## Task input
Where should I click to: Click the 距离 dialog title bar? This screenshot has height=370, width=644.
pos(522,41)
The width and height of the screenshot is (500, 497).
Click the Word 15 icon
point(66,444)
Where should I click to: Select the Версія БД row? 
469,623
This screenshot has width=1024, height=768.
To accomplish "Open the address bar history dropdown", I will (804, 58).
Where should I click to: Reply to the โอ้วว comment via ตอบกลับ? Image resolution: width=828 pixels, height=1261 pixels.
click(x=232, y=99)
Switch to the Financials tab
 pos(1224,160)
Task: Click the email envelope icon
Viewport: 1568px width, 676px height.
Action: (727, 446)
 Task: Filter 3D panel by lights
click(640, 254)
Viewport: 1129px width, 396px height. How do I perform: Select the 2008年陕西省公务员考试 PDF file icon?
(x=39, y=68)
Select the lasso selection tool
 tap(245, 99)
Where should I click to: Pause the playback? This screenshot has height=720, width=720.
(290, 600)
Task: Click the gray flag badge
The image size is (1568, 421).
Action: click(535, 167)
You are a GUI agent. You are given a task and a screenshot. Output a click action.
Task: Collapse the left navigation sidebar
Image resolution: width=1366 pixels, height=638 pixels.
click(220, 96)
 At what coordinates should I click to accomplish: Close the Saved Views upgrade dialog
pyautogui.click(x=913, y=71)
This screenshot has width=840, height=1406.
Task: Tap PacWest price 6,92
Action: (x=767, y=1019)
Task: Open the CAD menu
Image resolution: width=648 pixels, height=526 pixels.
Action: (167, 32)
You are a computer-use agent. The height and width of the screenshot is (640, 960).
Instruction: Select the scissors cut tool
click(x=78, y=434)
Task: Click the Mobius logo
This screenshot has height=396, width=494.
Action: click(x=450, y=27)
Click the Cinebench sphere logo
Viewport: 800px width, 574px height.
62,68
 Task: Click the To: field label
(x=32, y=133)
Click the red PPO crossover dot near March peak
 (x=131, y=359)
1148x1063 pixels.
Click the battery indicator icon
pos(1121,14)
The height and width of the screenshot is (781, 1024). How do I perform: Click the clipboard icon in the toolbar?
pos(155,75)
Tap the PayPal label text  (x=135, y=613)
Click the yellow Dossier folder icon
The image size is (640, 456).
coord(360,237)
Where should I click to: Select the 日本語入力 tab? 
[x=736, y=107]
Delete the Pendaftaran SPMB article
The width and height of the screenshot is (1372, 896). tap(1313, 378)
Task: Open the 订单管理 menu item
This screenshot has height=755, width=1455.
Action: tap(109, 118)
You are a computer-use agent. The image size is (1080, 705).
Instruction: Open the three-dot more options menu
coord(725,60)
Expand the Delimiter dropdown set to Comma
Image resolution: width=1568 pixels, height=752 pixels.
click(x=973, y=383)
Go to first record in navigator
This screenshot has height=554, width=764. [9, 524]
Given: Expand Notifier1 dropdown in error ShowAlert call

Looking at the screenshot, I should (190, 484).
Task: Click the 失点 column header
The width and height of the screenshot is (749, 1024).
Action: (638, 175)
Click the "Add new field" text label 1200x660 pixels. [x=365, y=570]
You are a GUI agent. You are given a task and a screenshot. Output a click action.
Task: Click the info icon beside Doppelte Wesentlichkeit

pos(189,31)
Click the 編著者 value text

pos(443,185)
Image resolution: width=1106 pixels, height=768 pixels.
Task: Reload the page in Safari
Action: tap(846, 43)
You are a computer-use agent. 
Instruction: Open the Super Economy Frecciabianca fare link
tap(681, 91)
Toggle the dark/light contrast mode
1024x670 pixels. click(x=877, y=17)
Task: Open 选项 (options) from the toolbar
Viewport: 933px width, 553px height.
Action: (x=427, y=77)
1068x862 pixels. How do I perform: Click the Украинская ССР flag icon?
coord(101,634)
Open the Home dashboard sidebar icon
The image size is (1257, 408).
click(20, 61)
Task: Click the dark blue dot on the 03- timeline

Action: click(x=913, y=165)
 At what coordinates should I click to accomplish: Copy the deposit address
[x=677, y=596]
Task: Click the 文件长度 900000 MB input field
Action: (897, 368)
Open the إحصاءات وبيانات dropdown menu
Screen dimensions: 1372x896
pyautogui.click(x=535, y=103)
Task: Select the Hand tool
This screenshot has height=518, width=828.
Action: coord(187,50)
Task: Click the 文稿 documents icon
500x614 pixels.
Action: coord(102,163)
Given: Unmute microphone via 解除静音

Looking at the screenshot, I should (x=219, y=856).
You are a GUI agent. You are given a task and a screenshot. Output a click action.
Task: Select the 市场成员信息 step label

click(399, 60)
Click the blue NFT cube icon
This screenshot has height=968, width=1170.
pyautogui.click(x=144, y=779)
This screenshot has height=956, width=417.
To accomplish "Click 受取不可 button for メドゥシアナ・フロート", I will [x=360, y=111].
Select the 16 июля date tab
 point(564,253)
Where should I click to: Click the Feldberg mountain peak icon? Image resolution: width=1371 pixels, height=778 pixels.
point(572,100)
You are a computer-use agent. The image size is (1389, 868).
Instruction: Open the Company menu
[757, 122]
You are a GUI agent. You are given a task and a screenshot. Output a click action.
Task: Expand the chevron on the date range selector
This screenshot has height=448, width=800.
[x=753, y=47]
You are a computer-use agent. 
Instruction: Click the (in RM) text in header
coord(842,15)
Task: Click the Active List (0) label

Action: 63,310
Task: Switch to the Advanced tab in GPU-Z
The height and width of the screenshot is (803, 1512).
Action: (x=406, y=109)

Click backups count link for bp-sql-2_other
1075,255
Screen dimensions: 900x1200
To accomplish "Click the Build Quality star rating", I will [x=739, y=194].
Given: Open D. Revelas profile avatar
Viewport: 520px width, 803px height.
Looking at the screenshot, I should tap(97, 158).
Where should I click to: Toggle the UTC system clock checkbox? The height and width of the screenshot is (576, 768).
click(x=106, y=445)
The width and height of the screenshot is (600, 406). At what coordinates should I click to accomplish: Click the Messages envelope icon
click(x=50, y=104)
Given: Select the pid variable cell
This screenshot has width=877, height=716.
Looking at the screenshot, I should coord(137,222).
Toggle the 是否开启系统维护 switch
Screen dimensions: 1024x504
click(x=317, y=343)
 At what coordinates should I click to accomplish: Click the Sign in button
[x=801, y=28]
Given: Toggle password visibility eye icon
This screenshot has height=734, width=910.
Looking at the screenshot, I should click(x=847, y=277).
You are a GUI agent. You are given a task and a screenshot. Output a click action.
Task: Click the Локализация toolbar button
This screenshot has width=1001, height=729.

## What you are asked to do
Across the listing above, how many lines include the string "will"? Answer with a single number.

## Answer section
3